(Extracted records)
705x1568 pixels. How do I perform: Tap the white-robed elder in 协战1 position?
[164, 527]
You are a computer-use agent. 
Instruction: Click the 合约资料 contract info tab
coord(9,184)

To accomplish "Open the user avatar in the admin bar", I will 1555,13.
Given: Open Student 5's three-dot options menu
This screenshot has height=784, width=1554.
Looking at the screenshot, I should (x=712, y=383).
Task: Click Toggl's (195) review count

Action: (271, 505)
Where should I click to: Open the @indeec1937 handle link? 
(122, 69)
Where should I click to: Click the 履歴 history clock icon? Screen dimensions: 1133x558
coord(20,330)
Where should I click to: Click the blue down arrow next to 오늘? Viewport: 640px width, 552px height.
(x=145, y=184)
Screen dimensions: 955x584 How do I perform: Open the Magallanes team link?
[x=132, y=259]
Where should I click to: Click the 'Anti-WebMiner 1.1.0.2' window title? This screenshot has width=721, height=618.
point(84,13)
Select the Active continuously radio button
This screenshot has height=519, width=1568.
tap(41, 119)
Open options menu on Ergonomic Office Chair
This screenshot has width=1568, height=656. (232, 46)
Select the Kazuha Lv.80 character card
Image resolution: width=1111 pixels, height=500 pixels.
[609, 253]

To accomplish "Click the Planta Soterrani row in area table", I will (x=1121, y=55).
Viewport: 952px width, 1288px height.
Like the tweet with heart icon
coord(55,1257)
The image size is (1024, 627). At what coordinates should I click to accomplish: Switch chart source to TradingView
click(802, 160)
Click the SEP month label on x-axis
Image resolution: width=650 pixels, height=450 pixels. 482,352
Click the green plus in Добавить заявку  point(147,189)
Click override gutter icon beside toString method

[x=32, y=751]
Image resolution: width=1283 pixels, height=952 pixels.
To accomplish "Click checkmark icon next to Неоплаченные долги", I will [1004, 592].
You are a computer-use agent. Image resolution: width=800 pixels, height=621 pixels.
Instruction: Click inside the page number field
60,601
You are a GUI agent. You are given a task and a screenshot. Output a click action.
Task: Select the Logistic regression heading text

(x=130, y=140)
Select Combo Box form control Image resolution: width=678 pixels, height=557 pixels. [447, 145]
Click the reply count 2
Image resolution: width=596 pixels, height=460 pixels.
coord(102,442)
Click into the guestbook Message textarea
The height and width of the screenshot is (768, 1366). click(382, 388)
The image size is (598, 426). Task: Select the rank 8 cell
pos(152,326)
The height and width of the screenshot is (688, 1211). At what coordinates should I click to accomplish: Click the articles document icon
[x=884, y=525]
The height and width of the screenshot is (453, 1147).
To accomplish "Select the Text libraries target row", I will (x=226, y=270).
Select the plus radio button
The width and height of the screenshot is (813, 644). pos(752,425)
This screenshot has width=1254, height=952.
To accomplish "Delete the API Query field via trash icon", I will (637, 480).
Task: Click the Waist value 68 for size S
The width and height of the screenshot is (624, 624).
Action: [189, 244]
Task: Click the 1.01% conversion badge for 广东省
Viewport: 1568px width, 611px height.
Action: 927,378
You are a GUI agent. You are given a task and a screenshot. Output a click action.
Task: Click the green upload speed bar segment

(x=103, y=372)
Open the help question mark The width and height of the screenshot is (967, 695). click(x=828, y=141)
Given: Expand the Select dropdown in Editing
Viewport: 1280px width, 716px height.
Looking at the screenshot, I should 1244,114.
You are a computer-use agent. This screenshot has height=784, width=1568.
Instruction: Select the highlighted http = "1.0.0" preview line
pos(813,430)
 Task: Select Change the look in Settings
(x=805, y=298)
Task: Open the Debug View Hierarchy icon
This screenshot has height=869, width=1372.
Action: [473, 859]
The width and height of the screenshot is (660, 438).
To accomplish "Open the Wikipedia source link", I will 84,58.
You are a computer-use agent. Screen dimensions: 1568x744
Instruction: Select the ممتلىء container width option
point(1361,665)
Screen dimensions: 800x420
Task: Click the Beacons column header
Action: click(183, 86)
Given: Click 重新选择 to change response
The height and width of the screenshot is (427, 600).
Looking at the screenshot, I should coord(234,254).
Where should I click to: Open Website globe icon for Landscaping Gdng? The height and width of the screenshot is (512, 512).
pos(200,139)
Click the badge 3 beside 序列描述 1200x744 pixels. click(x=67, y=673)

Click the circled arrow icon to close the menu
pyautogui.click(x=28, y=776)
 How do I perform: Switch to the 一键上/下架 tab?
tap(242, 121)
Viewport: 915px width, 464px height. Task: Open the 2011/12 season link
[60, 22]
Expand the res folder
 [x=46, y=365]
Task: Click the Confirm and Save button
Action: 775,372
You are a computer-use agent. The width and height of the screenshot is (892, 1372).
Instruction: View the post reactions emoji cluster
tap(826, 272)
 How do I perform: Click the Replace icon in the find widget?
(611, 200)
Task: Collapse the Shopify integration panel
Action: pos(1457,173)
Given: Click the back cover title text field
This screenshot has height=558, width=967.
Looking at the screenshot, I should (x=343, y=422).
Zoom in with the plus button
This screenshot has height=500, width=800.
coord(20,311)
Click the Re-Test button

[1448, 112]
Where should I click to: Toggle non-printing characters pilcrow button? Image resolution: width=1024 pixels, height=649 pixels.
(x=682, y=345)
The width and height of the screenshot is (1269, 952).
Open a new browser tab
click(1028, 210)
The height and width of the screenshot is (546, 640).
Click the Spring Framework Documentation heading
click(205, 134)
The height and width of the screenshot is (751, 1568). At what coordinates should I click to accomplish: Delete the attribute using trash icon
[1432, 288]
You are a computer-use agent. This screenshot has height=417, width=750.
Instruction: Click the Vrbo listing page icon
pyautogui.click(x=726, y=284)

**Task prompt**
For this exercise, output exactly the lines above from the line with "Click override gutter" to the line with "You are a computer-use agent. Image", counting both, and leave out the rest.

**Result of this exercise**
Click override gutter icon beside toString method

[x=32, y=751]
Image resolution: width=1283 pixels, height=952 pixels.
To accomplish "Click checkmark icon next to Неоплаченные долги", I will [1004, 592].
You are a computer-use agent. Image resolution: width=800 pixels, height=621 pixels.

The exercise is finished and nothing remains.